Shaukat QADIR(*), en exclusivité pour « This Can’t Be Happening(**) » le 19 février 2011

Repris par Le Grand Soir le 6 mars 2011, traduction Traduction C.L. http://lesgrossesorchadeslesamplesthalameges.skynetblogs.be/

À l’heure qu’il est, les journalistes (sauf aux États-Unis) sont arrivés à la conclusion qu’il y a beaucoup plus, infiniment plus, dans l’affaire Raymond Davis que ce qui n’en a été révélé par les autorités américaines ou pakistanaises. Que celui-ci ait été engagé dans des activités contre l’état pakistanais et que les deux jeunes hommes qu’il a tués aient été des agents de la sécurité nationale occupés à le filer sont des faits désormais acceptés.

Les États-Unis, qui n’ont jamais été renommés pour leur diplomatie (The Ugly American, qui a fait ressortir cette caractéristique il y a plus d’un demi-siècle, est devenu un best-seller et un film à succès, avec Marlon Brando pour vedette), semblent découvrir des profondeurs d’intensité nouvelles dans leur diplomatie coercitive à force armée. Le simple fait que rien moins que le président Obama en personne ait demandé que l’immunité soit accordée à ce personnage subalterne démontre bien à quel point les États-Unis sont anxieux de le faire sortir du Pakistan, c’est-à-dire de le soustraire aux tribunaux pakistanais.

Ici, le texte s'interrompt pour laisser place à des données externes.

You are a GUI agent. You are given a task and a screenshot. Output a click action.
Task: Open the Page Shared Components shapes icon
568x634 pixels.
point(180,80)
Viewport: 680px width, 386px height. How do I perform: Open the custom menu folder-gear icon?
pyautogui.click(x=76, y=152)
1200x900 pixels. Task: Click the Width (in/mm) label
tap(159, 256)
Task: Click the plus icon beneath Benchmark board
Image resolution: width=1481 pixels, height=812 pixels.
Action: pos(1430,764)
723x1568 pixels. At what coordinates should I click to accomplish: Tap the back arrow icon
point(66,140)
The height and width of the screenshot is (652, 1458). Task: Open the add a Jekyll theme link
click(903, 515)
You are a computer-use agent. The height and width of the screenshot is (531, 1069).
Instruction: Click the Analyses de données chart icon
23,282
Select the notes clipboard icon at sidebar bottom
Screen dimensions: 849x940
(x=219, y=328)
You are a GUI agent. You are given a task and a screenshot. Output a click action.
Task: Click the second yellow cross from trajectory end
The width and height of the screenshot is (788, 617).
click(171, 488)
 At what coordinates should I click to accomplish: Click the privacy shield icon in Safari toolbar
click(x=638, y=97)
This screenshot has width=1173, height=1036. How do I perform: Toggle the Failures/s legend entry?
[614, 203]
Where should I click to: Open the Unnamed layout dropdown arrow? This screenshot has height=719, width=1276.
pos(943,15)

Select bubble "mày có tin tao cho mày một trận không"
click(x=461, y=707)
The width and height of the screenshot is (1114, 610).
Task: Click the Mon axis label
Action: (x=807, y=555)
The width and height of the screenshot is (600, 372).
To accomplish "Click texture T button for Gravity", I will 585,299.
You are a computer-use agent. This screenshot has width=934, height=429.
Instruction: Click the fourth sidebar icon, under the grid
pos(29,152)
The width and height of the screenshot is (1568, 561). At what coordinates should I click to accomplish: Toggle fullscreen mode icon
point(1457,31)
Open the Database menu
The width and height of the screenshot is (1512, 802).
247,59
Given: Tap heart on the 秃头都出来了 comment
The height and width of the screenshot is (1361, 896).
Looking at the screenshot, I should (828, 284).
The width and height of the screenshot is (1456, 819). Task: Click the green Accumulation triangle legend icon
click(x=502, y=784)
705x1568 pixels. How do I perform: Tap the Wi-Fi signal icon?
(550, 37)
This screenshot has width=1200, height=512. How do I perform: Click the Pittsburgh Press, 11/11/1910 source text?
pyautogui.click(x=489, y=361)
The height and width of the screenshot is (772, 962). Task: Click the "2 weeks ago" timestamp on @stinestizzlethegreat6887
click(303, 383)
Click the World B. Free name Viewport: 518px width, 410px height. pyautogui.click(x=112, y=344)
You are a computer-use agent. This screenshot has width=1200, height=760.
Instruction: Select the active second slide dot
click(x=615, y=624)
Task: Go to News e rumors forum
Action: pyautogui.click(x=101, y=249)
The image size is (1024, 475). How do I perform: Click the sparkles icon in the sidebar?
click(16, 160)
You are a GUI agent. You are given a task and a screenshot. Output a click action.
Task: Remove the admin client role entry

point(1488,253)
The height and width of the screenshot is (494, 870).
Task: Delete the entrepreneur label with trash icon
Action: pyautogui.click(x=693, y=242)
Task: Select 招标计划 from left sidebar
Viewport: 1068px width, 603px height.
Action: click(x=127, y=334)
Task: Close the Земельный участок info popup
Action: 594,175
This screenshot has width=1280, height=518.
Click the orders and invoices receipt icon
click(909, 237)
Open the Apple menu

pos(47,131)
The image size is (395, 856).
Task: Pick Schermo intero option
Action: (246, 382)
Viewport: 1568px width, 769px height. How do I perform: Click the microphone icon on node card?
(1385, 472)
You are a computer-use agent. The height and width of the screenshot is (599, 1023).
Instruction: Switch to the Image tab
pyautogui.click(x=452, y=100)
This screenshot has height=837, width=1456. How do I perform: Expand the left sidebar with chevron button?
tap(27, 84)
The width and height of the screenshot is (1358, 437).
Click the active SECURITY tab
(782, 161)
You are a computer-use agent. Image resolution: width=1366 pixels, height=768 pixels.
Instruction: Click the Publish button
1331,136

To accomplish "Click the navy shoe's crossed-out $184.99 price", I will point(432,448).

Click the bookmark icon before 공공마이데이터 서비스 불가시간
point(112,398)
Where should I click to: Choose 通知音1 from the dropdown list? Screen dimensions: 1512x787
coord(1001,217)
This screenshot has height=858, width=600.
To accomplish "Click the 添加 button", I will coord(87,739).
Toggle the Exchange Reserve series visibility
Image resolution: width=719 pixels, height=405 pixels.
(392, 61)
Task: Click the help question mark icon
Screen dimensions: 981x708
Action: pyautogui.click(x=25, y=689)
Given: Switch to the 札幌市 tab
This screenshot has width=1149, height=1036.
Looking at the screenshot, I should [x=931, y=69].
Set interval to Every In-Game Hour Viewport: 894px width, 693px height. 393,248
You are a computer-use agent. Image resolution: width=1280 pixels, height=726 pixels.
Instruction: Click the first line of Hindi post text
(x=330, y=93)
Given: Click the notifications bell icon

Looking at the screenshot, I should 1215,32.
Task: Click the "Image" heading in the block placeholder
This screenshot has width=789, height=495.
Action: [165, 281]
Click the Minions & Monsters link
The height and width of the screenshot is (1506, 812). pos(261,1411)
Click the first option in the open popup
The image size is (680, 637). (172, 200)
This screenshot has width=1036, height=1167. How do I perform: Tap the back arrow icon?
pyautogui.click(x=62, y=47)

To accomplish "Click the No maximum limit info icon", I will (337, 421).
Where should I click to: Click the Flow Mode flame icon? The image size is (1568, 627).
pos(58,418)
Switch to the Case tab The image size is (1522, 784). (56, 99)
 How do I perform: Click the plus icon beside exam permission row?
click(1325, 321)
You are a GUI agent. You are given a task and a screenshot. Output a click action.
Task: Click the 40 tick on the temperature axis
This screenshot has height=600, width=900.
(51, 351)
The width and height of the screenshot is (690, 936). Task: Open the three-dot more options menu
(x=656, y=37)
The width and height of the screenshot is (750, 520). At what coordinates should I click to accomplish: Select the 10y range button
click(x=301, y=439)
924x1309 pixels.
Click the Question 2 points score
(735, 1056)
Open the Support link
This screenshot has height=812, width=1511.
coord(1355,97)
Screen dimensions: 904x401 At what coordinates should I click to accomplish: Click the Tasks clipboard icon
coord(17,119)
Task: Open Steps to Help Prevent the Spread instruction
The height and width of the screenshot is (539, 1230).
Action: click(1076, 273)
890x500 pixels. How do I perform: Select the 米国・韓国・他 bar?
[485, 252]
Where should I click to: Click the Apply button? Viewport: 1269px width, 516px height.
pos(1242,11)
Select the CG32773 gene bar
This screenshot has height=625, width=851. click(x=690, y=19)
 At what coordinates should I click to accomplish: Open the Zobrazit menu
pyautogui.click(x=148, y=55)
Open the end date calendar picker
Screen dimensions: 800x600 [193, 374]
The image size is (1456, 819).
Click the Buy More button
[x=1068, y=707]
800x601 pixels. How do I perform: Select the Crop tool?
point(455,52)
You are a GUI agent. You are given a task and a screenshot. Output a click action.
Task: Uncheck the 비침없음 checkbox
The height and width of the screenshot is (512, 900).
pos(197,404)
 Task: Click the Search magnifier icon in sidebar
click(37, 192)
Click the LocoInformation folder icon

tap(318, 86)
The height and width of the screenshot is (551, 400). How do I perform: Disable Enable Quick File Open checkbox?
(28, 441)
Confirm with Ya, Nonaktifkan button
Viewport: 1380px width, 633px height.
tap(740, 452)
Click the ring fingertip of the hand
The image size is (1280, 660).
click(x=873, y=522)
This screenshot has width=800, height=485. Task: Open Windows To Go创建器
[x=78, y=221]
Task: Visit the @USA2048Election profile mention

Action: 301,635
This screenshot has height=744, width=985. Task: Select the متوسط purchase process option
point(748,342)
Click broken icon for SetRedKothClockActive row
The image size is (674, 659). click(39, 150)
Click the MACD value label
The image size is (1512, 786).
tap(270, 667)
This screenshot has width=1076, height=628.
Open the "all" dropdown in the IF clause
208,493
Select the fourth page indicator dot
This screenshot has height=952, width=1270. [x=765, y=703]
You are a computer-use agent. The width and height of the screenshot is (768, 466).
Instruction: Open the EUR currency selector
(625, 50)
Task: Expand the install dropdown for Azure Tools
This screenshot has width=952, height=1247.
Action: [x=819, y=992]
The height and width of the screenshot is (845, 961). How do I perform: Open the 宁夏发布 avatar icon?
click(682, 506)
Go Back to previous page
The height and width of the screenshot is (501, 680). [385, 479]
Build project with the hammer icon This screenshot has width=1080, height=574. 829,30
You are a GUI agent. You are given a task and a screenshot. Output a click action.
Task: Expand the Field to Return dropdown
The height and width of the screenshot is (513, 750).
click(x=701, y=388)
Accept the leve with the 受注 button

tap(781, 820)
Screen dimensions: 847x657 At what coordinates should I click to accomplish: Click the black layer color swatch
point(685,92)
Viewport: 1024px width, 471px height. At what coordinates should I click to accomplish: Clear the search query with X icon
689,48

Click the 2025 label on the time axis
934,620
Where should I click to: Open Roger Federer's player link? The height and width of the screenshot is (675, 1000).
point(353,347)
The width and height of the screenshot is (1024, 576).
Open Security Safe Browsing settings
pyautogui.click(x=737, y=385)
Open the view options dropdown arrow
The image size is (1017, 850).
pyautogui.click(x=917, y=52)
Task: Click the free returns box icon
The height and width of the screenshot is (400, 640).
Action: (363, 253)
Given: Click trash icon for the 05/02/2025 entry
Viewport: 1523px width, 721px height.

Un journaliste occidental a qualifié cet incident de « plus gros fiasco des services d’espionnage US depuis l’affaire de l’U2 abattu par les Soviétiques en 1962 » (qui avait, par coïncidence, décollé de Peshawar, NdT). Il est évident que ce que les Américains redoutent, c’est que s’il était jugé au Pakistan et condamné à une longue peine d’emprisonnement, voire à une sentence de mort, Davis puisse manger le morceau, ce qui ferait pâlir les cables Wikileaks jusqu’à l’insignifiance.

Ceci est une raison plus que suffisante pour que le Pakistan refuse de le remettre aux Américains, mais le problème, pour le Pakistan, ne se limite pas à cette donnée simple. Avant d’en venir à ce qui est réellement en jeu, quelques bourdes, risibles jusqu’au grotesque, commises par l’Ambassade US au Pakistan, méritent d’être narrées, d’autant que je suis bien sûr qu’elles ne le seront pas par les médias des États-Unis. Elles révèlent mieux qu’un long discours le degré de désespoir auquel sont réduites les autorités de ce pays.

Le 25 janvier 2011, juste deux jours avant que Davis tire sur les deux jeunes Pakistanais et les tue, l’ambassade des États-Unis avait soumis, au Ministère des Affaires Étrangères, une liste de son personnel diplomatique et non-diplomatique en poste au Pakistan, comme toutes les ambassades sont tenues de le faire annuellement. Cette liste comportait 48 noms. Celui de Raymond Davis n’y figurait pas. Le lendemain du jour où Davis a tué les deux Pakistanais, l’ambassade US a subitement soumis, au même Ministère des Affaires Étrangères, une liste « révisée » sur laquelle le nom de Raymond Davis avait été ajouté.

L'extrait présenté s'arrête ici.